The pineapple’s rise to recognition began in the 1990s with the development of the MD2 variety, the Golden Ripe.
“That pineapple basically was so superior to anything else that had proceeded it in terms of its ability to withstand long shipment times and still retain a shelf life and still retain its optimum taste characteristics that it really revolutionized the industry,” Mr. Dolezal said. “You saw huge gains in per capita consumption and huge increases in production from 1994-95 up through the early part of the last decade and it was really like anything else: like the old saying, imitation is the highest form of flattery. People saw what the potential was with this item and everybody wanted to start growing it, everybody wanted a piece of the action.”
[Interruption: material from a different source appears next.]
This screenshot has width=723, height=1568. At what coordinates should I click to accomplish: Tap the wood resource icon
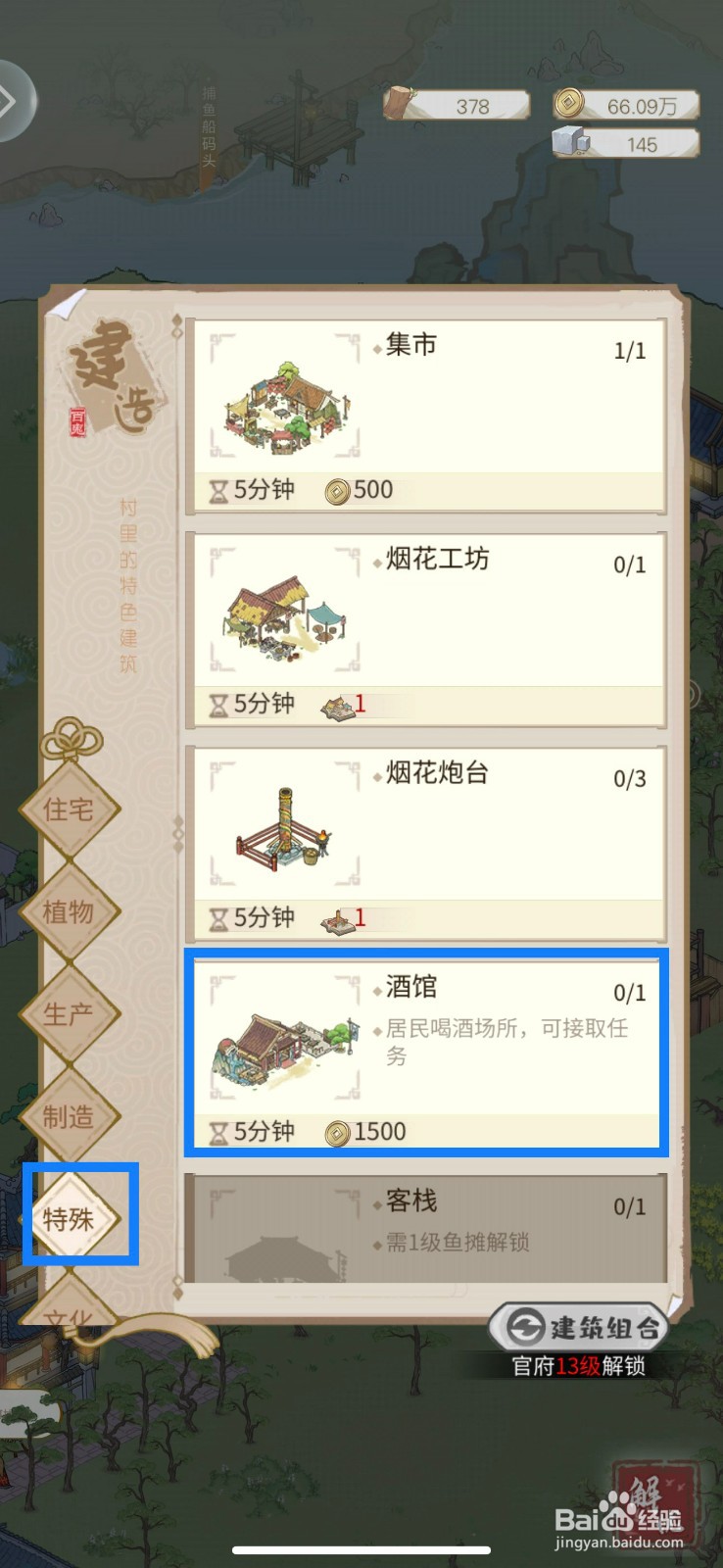tap(400, 103)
Before that explosion, there was typically more demand than supply for fresh pineapple. By 2008 the industry began “seeing the flipside of the coin, where you really saw an oversupply in North America and pretty much worldwide,” Mr. Dolezal said.
That said, “The growth is still there on the item, no doubt, we’re still just at the tip of the iceberg. Fresh pineapple’s about 1.2 percent of your produce department sales; contrast that with something like bananas at 7.5-8 percent. There’s a long way to go with this item, there are a lot of gains that can be garnered.”
To make that happen, the industry must focus on quality — which is Turbana’s top priority with the Fyffes line.
“The whole focus of our pineapple program has been built around quality and service,” Mr. Dolezal said. “We have a premium-quality product; the way that we maintain that premium quality is by giving the growers a good return so that they can re-invest in their production infrastructure. The growers are our lifeblood. Turbana also wants to be recognized as and position ourselves as the responsible supplier of choice, so social and environmental stewardship in our production areas is as important to us as is producing great pineapples in those areas. So far that business model has served us very well. In these difficult economic times, there’s obviously been a delicate balance in retailers’ minds as far as the whole price-quality trade-off, but people still recognize quality and the consumer will still pay for quality. With a modest economic recovery in progress, it also seems like consumers have a little more disposable income, so their purchase decision at retail is no longer totally a zero-sum game between — for instance, ‘Am I going to spend $3.99 for this pineapple or am I going to buy a bag of apples, or $3.99 worth of citrus or five pounds of bananas instead?’ It doesn’t have to be totally one or the other. People can widen the variety of their cart a little bit again and it’s good to see that happening.”